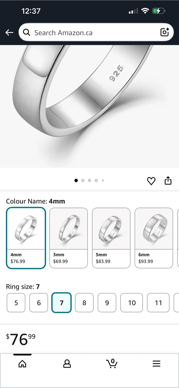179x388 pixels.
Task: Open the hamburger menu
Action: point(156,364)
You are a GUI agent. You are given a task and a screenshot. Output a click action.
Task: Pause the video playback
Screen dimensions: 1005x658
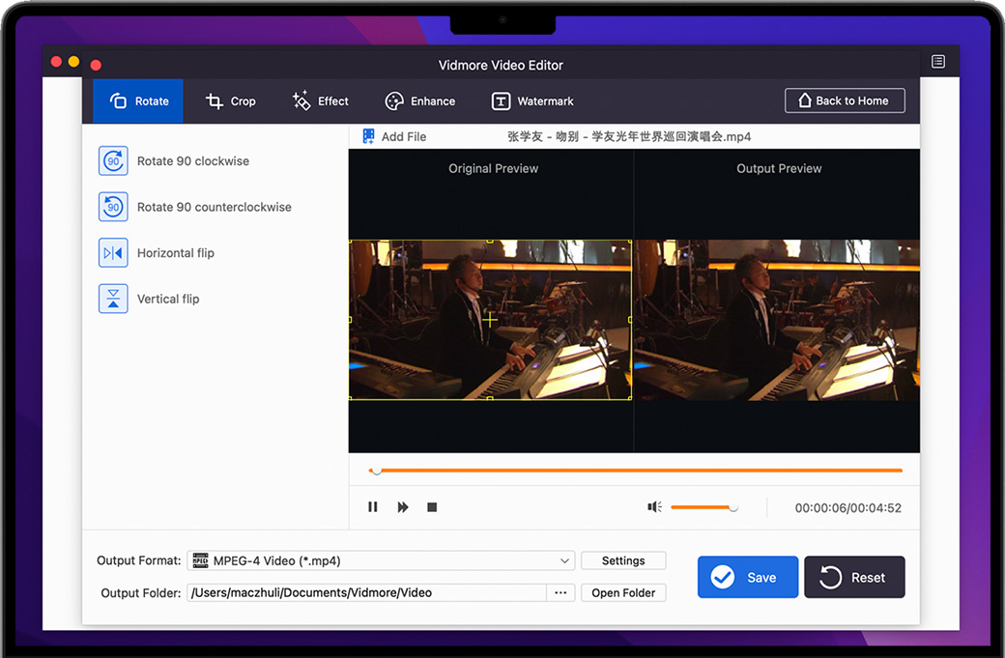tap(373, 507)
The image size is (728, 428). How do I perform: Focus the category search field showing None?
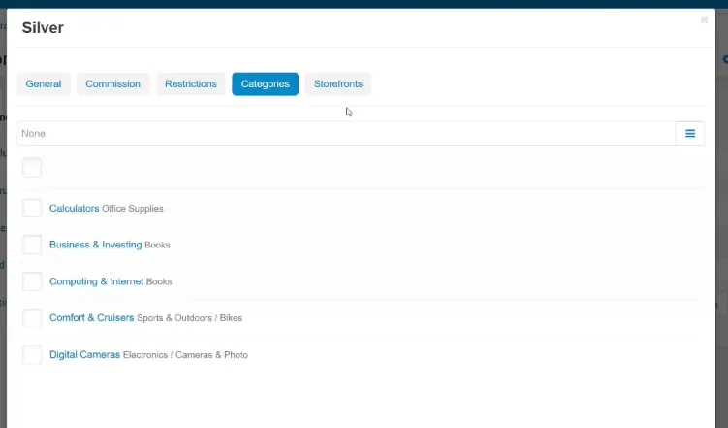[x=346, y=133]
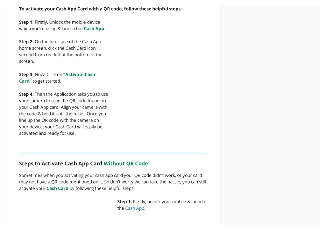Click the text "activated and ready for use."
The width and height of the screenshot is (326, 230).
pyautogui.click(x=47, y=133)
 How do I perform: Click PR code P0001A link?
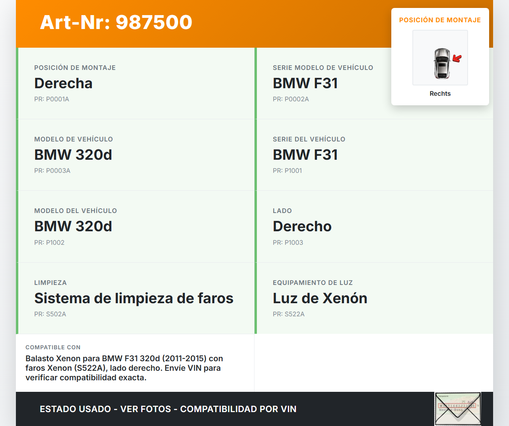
------------------------------------------------------------------------
WORK TO BE COMPLETED :: Leaving out every picture, extract verbatim the lines from the one containing "You are a GUI" through the last line of the listing, inclusive.

OUTPUT OF THE EXERCISE ::
You are a GUI agent. You are given a task and a screenshot. Output a click action.
Task: Pause the video playback
Screen dimensions: 1005x658
tap(373, 507)
The image size is (728, 428). How do I perform: Focus the category search field showing None?
[x=346, y=133]
Click the text "activated and ready for use."
The width and height of the screenshot is (326, 230).
pyautogui.click(x=47, y=133)
 How do I perform: Click PR code P0001A link?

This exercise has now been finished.